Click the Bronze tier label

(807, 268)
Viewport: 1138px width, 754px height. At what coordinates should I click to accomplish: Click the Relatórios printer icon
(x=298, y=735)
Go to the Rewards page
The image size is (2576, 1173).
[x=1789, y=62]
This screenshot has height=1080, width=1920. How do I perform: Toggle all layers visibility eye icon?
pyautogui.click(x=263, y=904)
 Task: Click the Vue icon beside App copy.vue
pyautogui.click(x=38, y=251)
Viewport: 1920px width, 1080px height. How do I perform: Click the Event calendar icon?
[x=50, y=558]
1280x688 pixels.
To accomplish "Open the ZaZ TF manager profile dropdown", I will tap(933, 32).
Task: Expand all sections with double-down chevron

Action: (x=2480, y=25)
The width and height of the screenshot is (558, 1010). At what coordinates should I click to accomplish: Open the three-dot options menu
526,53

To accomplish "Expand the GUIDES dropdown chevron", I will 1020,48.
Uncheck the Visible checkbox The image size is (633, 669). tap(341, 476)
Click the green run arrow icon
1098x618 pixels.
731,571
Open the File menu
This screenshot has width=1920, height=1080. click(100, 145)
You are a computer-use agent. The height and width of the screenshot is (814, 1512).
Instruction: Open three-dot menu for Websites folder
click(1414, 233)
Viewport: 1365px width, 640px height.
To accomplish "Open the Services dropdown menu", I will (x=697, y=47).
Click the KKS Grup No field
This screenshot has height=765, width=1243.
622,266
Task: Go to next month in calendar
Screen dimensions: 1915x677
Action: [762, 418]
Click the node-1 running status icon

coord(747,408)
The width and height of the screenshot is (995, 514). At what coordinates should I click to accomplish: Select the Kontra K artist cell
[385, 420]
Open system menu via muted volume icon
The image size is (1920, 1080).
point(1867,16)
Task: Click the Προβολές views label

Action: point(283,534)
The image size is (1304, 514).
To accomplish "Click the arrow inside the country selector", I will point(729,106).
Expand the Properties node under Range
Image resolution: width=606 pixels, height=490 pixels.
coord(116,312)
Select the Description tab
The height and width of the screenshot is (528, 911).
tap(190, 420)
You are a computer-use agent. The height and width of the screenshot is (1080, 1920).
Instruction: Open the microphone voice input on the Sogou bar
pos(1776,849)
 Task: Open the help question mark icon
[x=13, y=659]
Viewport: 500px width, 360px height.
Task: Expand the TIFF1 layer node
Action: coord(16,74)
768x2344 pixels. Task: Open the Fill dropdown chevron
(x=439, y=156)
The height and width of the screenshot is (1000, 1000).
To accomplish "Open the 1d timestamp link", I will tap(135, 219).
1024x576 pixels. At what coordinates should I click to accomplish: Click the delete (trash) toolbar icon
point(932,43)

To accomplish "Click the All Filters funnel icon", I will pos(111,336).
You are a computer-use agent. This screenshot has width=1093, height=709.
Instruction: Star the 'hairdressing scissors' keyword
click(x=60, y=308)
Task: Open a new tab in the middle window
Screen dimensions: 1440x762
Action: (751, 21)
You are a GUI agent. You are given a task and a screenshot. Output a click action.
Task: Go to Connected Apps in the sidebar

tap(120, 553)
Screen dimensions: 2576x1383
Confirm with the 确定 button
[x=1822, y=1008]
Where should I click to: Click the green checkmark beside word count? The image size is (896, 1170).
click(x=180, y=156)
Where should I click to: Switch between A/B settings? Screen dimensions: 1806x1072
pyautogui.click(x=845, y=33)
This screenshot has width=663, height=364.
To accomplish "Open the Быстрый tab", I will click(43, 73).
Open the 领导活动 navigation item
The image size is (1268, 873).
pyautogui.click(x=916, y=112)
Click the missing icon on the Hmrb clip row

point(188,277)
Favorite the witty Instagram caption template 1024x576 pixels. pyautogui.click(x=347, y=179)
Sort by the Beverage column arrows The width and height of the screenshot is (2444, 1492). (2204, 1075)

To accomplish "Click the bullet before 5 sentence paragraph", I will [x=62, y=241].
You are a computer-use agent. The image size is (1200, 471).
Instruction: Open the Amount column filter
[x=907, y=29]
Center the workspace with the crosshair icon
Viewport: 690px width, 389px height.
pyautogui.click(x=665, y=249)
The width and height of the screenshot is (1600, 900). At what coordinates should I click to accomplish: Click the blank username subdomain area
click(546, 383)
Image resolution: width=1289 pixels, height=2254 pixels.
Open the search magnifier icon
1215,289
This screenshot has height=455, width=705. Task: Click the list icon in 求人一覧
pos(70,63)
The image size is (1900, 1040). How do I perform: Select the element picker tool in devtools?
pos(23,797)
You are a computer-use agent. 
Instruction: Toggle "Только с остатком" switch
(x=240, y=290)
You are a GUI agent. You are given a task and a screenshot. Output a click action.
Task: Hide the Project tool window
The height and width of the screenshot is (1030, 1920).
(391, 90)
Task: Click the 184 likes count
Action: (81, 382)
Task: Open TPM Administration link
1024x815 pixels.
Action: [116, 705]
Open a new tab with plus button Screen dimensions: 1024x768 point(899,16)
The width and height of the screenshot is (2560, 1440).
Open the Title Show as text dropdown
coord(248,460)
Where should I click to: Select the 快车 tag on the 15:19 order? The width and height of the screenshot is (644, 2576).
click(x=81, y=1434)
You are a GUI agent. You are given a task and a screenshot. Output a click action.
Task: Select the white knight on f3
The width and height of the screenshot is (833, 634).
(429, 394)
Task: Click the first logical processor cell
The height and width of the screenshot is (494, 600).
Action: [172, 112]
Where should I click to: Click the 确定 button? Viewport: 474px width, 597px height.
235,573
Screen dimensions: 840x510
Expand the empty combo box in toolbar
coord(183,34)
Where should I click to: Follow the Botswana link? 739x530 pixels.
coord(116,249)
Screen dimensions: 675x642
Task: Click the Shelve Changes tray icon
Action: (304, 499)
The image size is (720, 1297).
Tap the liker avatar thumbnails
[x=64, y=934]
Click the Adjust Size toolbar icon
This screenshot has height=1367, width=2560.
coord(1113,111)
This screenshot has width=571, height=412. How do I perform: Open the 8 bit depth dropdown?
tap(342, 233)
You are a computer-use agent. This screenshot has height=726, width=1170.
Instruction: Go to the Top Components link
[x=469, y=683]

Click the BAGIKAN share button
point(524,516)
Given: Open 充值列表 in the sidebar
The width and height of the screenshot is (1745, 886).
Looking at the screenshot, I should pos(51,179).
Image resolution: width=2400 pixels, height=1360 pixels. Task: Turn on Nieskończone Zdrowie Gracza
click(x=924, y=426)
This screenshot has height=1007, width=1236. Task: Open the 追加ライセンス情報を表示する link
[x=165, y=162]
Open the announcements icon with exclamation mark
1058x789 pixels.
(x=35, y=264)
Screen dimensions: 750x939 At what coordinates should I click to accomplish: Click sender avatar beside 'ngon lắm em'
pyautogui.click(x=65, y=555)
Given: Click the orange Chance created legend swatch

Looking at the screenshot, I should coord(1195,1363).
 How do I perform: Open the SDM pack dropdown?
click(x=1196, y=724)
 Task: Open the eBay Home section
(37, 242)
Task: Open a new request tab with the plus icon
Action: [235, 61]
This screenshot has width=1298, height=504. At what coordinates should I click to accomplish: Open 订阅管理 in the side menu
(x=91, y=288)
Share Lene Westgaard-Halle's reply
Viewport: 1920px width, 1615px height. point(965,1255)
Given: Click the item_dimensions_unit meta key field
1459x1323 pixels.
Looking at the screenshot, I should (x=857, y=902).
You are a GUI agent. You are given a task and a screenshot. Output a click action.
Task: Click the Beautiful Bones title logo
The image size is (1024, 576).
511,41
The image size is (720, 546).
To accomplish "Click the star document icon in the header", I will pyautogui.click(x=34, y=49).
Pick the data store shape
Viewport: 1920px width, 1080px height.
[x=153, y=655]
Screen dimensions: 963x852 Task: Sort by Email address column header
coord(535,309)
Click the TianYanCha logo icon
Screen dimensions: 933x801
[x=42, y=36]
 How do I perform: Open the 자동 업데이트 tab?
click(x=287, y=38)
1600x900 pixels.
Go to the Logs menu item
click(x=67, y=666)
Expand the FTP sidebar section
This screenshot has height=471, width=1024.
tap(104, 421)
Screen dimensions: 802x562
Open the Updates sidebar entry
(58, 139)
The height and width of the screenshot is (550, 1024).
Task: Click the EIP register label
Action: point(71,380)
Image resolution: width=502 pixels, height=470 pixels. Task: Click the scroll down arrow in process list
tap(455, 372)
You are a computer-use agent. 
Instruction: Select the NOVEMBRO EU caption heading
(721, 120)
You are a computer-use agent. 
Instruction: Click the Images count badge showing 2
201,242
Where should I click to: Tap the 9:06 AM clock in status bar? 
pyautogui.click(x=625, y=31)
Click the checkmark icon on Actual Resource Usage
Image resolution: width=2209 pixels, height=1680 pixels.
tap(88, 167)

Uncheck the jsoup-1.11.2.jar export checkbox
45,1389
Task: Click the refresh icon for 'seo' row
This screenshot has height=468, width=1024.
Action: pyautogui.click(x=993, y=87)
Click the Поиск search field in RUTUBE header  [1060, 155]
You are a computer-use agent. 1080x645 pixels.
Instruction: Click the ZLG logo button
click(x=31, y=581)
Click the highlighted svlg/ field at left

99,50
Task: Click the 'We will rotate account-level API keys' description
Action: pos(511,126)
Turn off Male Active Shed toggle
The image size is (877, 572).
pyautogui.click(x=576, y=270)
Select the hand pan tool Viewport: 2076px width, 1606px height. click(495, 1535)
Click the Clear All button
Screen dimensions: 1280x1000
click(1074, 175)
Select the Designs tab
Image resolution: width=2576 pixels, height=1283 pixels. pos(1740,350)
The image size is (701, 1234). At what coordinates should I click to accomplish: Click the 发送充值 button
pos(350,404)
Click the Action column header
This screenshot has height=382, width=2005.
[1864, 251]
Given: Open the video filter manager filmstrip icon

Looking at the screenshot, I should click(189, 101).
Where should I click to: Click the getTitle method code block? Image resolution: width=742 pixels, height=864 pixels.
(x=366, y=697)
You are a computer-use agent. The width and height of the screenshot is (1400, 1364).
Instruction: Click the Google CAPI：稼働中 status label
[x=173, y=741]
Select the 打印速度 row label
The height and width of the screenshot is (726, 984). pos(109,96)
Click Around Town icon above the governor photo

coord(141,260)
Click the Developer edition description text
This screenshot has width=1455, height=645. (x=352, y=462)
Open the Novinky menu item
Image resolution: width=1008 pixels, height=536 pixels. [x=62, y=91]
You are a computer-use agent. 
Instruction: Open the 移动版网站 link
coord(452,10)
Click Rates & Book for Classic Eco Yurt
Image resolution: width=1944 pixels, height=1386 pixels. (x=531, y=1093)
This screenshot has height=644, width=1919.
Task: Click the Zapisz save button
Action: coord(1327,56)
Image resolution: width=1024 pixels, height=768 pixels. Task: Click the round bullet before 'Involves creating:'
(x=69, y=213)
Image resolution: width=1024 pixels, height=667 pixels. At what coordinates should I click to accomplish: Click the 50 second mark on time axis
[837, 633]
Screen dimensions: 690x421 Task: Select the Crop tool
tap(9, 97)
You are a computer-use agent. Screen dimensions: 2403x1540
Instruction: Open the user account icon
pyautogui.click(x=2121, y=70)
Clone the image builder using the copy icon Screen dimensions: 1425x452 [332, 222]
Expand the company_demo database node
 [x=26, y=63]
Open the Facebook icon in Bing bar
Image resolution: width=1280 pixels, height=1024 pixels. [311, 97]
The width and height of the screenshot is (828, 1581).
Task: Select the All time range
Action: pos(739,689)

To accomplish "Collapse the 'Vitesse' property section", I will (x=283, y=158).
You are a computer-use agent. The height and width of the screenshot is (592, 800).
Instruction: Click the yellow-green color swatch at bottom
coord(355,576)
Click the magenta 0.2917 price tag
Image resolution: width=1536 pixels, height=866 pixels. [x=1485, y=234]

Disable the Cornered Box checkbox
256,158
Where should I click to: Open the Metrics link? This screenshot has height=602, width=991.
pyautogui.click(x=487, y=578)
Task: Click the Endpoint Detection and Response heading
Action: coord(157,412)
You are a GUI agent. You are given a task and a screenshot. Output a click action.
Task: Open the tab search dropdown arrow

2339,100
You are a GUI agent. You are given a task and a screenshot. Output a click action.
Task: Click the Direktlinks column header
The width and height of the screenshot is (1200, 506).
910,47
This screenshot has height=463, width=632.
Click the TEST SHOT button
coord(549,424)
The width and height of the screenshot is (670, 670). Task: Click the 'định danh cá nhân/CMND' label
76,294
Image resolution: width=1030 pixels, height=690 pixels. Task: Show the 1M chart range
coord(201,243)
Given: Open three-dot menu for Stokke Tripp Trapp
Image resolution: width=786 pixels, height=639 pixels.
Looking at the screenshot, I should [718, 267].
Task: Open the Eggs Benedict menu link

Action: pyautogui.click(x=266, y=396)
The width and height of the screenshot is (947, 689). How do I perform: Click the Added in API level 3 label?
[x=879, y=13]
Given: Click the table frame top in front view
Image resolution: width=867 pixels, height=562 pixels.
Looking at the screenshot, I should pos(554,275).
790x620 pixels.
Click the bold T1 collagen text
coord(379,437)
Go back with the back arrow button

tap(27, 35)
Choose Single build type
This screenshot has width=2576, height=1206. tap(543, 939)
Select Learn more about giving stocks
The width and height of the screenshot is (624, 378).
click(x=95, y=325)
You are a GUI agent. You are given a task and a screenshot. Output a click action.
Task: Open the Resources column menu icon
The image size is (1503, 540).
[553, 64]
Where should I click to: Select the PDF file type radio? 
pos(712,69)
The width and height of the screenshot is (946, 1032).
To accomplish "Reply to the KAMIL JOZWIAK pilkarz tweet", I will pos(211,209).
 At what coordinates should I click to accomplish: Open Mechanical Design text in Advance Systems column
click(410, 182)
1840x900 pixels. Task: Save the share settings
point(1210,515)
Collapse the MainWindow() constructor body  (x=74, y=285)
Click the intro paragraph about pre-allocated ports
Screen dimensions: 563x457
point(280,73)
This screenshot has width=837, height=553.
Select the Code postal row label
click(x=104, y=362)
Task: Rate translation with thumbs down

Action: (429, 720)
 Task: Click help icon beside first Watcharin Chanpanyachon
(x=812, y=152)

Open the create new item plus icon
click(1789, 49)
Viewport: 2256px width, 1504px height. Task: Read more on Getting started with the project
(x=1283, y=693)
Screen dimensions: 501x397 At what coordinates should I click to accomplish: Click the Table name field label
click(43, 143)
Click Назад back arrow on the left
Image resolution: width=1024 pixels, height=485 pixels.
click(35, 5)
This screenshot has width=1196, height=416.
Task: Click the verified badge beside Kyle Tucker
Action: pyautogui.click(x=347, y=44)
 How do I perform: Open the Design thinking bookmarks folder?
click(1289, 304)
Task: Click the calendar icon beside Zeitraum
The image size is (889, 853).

★ ★ ★

• _Stated exercise_
Arrange the items from the line with "This screenshot has width=571, height=412." up to and including the line with "Looking at the screenshot, I should pos(51,179)." as a two-column CSV with the headers item_text and answer. Give one row per item, with each value in a single quoted field and any line breaks replaced by spaces.

• _Result for this exercise_
item_text,answer
"This screenshot has width=571, height=412. How do I perform: Open the 8 bit depth dropdown?","tap(342, 233)"
"You are a computer-use agent. This screenshot has height=726, width=1170. Instruction: Go to the Top Components link","[x=469, y=683]"
"Click the BAGIKAN share button","point(524,516)"
"Given: Open 充值列表 in the sidebar The width and height of the screenshot is (1745, 886).","Looking at the screenshot, I should pos(51,179)."